- **Task brief**
Only a single number is expected: how many lines of the data hold the word "will".

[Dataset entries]
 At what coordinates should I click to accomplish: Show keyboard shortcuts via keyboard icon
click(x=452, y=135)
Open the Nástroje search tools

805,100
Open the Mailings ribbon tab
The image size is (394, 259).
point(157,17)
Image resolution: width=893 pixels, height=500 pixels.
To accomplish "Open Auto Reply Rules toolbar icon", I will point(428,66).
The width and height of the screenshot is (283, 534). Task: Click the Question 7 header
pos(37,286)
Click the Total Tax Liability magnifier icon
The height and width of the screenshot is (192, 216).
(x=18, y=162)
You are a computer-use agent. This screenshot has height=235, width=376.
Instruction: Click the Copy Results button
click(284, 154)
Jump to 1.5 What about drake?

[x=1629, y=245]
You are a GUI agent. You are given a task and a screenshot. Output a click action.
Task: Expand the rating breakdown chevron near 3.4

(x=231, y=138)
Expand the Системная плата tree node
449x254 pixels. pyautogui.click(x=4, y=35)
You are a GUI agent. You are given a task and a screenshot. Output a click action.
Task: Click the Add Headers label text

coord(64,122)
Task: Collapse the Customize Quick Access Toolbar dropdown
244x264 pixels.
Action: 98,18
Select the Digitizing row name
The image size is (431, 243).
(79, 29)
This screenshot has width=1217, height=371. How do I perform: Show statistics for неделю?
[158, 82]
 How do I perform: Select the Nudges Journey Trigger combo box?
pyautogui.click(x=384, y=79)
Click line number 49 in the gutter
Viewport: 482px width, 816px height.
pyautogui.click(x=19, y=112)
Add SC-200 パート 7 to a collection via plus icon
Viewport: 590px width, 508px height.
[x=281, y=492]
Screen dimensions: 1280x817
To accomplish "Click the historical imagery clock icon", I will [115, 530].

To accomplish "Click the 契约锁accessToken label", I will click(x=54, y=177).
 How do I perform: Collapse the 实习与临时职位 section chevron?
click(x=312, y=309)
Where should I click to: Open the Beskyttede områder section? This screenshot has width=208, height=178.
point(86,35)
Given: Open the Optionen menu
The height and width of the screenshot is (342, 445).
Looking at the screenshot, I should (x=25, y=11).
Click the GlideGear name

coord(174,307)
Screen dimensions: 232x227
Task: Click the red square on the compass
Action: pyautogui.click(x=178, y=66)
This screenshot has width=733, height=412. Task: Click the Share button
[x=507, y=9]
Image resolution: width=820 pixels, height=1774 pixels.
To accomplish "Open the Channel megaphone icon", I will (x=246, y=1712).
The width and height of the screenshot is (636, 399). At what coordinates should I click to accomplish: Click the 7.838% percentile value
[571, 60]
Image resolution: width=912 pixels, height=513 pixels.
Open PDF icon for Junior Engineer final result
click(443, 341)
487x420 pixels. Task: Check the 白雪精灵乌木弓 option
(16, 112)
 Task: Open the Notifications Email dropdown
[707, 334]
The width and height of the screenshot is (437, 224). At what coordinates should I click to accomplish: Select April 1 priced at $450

- **Answer for the task**
4